---------- GIVEN INFORMATION ----------
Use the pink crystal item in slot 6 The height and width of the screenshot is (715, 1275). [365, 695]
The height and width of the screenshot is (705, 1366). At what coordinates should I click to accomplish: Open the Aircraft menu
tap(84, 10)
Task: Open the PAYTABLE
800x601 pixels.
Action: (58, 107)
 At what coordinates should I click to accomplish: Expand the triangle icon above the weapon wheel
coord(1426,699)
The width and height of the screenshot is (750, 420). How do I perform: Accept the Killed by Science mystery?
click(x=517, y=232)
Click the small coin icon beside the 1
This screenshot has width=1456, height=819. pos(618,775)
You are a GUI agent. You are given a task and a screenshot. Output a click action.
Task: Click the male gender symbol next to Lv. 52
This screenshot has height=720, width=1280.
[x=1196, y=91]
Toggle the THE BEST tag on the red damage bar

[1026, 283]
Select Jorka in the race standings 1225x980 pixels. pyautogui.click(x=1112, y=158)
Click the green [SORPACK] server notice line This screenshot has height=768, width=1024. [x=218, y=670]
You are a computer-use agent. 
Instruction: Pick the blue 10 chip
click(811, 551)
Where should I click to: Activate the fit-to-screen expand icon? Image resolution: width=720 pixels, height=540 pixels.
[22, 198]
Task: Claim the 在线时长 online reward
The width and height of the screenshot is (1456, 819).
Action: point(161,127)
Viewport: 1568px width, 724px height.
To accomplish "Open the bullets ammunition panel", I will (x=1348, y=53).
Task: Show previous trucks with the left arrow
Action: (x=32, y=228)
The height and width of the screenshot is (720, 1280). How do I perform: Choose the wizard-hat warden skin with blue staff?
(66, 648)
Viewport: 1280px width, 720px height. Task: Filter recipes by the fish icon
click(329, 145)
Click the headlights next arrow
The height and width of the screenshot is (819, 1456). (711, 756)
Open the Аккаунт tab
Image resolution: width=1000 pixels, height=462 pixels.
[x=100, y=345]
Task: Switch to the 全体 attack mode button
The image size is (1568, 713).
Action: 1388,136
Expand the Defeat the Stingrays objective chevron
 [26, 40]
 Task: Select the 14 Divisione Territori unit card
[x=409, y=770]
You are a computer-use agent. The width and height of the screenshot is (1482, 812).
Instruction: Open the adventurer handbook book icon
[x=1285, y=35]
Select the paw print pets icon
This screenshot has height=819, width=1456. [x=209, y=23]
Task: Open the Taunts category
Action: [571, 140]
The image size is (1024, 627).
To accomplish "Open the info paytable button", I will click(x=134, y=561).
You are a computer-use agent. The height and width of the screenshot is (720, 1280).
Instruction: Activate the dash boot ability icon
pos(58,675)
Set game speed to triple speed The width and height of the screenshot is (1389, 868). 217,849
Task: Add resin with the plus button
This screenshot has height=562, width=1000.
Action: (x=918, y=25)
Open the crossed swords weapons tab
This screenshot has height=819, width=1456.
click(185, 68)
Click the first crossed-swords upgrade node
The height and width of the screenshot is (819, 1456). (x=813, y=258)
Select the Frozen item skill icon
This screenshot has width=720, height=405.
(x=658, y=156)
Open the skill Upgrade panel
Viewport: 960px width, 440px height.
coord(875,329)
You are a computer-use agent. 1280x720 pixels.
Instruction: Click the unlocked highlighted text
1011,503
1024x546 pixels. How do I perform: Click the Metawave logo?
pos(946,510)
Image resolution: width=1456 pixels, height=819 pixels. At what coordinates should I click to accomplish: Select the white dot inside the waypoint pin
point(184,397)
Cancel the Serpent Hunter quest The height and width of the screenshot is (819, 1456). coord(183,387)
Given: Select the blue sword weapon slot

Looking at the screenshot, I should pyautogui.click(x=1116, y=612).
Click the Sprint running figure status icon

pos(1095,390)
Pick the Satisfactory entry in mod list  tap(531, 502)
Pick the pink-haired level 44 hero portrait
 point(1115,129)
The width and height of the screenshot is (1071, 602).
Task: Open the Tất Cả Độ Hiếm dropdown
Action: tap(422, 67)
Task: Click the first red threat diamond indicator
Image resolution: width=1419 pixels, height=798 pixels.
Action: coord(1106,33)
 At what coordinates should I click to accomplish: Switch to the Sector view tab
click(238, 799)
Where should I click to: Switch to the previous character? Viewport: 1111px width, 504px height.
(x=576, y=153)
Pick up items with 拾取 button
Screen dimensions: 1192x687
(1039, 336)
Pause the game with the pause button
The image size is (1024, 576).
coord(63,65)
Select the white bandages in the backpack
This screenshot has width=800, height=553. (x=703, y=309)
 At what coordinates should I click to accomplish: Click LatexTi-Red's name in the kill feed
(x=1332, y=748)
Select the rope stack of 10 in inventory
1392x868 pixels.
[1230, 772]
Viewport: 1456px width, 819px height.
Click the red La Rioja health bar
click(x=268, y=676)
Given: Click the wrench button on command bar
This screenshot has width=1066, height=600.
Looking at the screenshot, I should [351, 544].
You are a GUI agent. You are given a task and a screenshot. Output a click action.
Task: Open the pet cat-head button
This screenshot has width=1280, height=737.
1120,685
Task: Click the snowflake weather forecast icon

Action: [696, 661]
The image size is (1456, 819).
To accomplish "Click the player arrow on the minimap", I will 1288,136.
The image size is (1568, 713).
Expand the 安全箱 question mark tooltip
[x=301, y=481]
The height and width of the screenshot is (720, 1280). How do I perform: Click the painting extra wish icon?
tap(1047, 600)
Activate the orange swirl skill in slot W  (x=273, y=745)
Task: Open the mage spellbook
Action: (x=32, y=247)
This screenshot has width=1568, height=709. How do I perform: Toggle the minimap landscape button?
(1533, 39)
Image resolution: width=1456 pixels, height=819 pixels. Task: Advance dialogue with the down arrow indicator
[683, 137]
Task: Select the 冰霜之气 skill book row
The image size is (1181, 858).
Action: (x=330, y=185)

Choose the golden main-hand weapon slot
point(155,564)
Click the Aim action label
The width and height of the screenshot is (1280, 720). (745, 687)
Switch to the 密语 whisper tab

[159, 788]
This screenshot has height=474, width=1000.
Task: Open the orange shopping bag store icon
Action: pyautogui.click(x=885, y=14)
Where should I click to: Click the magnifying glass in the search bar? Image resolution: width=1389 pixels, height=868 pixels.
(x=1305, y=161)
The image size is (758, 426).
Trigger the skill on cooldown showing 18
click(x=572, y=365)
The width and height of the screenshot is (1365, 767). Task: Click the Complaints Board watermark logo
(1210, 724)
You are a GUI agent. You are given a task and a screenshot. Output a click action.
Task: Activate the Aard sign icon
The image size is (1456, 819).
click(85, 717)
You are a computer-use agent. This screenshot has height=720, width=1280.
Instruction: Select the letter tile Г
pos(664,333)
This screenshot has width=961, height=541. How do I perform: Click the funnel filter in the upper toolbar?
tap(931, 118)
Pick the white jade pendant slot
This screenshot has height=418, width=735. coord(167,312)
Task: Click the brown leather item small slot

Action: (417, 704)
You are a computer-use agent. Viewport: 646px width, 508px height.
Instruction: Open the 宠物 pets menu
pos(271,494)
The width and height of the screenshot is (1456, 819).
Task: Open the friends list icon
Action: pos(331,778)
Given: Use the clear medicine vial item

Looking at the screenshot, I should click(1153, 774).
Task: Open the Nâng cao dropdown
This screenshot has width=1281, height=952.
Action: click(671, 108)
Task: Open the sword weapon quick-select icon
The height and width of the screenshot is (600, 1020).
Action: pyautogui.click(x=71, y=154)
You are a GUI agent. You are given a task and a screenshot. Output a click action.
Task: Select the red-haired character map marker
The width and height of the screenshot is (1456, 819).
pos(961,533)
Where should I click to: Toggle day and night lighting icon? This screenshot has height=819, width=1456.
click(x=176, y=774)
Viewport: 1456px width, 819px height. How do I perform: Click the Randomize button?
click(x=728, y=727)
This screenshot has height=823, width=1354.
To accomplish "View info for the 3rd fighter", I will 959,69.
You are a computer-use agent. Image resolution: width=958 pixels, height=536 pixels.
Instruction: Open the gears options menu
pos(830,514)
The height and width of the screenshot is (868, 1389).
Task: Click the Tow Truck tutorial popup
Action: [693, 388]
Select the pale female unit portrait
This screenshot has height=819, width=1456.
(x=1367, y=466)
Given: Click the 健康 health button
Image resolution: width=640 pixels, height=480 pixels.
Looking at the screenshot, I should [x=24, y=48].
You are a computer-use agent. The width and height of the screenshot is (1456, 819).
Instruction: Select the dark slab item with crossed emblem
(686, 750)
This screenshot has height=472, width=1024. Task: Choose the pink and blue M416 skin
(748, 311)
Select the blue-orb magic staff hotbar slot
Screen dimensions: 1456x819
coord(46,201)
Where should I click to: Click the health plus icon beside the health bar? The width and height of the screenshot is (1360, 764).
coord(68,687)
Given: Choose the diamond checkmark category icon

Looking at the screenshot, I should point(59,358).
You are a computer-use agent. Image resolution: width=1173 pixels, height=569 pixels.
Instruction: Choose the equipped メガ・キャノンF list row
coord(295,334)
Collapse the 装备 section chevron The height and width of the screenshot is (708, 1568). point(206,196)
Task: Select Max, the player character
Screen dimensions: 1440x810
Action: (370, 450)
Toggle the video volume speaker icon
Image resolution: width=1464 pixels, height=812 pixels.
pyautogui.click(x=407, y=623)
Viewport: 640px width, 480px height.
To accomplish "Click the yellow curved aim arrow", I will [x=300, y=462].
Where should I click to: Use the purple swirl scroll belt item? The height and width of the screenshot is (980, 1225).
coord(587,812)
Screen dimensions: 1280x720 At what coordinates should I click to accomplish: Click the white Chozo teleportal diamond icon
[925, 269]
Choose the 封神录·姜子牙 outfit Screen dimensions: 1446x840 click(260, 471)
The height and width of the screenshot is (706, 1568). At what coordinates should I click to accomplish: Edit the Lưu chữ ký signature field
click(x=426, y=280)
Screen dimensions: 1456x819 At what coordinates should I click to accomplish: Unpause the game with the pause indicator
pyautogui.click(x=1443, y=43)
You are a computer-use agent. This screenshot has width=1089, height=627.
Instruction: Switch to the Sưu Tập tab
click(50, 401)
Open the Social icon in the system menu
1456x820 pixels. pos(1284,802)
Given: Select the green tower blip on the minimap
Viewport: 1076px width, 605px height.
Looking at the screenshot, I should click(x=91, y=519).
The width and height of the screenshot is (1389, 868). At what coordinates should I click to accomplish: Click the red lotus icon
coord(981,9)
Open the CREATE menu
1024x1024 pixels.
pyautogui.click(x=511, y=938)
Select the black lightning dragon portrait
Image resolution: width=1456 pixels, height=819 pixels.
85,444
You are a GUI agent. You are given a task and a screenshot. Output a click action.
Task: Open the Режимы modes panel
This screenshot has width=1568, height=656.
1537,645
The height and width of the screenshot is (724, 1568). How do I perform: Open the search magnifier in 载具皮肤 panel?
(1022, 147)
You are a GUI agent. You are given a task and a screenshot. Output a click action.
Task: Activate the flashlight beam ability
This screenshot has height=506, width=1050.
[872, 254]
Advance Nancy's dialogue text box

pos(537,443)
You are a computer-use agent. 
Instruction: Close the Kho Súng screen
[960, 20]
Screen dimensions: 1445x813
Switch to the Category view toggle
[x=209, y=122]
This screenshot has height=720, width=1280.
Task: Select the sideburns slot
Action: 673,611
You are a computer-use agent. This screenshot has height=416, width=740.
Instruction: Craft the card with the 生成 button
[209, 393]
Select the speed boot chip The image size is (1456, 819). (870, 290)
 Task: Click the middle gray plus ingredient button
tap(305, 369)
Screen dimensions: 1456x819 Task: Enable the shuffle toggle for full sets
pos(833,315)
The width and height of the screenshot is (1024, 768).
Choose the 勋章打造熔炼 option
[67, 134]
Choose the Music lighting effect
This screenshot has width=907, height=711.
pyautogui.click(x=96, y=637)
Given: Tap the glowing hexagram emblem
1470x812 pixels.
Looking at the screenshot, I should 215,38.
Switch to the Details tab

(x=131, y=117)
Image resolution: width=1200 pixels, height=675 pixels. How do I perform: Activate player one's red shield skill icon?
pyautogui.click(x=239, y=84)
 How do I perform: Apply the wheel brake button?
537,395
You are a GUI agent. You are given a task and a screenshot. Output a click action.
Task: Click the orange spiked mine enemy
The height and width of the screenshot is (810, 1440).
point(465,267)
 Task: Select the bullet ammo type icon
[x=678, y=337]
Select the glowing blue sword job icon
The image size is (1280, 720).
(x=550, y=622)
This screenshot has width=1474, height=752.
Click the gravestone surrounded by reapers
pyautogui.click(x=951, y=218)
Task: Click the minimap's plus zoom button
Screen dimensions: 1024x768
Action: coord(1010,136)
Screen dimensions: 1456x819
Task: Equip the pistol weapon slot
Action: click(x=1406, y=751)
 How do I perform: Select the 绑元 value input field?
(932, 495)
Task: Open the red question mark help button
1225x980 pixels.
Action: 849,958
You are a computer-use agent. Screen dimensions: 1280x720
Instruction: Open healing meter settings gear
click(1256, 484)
----------
◆ **REQUIREMENTS**
Reproduce the lines of the listing between the line holding "Choose the golden main-hand weapon slot" and the line holding "Action: pyautogui.click(x=885, y=14)", inclusive, substituting "private" for "whisper" and keeping everything else the same.

◆ **RESULT BELOW**
Choose the golden main-hand weapon slot
point(155,564)
Click the Aim action label
The width and height of the screenshot is (1280, 720). (745, 687)
Switch to the 密语 private tab

[159, 788]
This screenshot has height=474, width=1000.
Task: Open the orange shopping bag store icon
Action: pyautogui.click(x=885, y=14)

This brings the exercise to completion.